Peter’s decision to commit himself to a detox program signals his movement toward authentic healing. He is sufficiently shaken by his gun going off accidentally and by the very real possibility that he will lose his wife and children because of his alcohol abuse. He does something in this closing chapter that no one else in the two families ever did: He seeks help before it is too late. After playing with bogus promises to contain and control his drinking on his own, after saying that he wasn’t an alcoholic because alcoholics “stumbled and ranted” (337), and after pretending he and the family could sell the house and move to another state to solve their problem, Peter realizes that he needs the help of family, friends, and medical professionals.
The families gather to open the mysterious package sent from Brian, bringing the novel to its celebratory close. Keane dangles the idea of a mysterious inheritance coming to the family from Brian, who had been gone for decades. Before they open the intriguing padded envelope, the families start to divvy up the money. The “treasure” is simply the unexpected reminder of the ties that bind families, a reminder delivered from the grave by an easy and convenient villain who abandoned Anne at her lowest point and then summarily deposited his only son to the care of his brother.
The family, a bit baffled by the photos and uncertain over their implications, turns to preparing dinner, a community event that is neither spectacular nor special. With the kids playing out the yard, Francis, has a tectonic epiphany as he looks from Kate to Lena to Peter and then outside to the kids. His vision, more than the prosthetic eye he uses, has been reclaimed. In this moment, he embraces his family. He sees that all the things that had happened in their lives had not hurt them in any essential way, despite what they might have believed as times. He had not lost anything; he’d only gained. Was the same true for Peter? For Kate? Yes. And yes (388).
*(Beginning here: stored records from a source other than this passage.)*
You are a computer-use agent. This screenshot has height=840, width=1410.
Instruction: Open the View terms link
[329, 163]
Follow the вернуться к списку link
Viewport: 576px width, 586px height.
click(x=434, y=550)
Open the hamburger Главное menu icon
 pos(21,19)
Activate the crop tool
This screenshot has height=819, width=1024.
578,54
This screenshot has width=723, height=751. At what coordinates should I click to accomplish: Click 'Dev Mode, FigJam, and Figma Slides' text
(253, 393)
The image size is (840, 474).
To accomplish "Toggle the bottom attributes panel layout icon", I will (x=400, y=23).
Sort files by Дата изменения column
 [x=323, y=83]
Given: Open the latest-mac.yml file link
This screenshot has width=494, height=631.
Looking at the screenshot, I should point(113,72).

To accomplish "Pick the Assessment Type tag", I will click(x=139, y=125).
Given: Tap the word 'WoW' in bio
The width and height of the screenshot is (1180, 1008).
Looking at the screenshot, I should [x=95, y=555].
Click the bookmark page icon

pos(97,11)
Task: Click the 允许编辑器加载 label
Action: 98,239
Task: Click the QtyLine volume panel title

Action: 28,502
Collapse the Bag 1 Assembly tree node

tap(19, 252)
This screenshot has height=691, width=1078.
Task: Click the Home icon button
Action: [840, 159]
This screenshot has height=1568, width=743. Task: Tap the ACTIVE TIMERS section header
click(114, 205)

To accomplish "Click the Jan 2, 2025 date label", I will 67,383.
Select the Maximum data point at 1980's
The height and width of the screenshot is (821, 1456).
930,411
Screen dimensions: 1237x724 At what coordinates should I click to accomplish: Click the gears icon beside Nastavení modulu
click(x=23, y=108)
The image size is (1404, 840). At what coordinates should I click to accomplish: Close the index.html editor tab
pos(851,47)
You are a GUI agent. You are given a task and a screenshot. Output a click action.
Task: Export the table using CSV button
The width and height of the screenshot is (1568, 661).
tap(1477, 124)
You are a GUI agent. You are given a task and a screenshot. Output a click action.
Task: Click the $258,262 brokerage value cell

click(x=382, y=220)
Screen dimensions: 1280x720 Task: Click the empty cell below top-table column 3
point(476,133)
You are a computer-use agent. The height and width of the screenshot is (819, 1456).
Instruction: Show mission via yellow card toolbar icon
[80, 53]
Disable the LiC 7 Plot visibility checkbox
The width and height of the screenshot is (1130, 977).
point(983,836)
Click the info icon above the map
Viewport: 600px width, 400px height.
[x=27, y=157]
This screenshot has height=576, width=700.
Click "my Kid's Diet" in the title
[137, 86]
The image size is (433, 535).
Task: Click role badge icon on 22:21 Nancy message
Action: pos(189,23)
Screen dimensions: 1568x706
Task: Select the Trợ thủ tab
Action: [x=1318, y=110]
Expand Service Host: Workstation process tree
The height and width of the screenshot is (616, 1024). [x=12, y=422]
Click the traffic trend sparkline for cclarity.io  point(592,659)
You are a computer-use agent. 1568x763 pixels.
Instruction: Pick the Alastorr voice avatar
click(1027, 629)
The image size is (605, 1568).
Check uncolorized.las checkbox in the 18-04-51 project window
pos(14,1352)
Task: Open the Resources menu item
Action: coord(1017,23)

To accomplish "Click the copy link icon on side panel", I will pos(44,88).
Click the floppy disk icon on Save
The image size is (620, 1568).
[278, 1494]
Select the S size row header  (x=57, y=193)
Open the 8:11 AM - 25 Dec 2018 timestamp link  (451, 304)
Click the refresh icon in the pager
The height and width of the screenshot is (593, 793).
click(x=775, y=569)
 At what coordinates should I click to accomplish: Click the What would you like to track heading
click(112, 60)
The cascading yesses on the final pages recall the closing chapter of James Joyce’s Ulysses, a major literary influence on Keane. When that epic novel ends, one of its main characters, Molly Bloom, affirms that, despite the disappointments and sorrows of her marriage, despite the limits of her life and the routine into which she had sunk, and despite the infidelities and the boredom of her marriage, love and marriage are abundantly worth it. Lena, still struggling with Francis’s affair, comes up behind Francis, puts her hands on her husband’s shoulders, and whispers softly, “I think we’ve been luckier than most people” (388). Francis feels like a drowning man who suddenly breaks through the black water and at last sees the blue sky.
In the closing pages, Peter, now back from his stint in rehab, is getting his kids ready for school. In the morning confusion, they hear a loud thump against the front door. They all run to the door and find a small bird on the porch who, confused in the early morning half-light, had apparently flown square into the door. The bird flops about on their welcome mat. The kids are frantic to help, but Kate, ever the scientist, takes one look at the floundering bird and signals to Peter that the bird is a goner. Without warning suddenly the wounded bird rights itself, hops a bit, and then zooms past the family’s astonished faces. What appeared to be lost is not; hope is never misplaced. The wounded bird, as a counterpoint to the broken model ship from Part 1, symbolizes the novel’s thematic ascent from unredeemable loss to unexpected gain.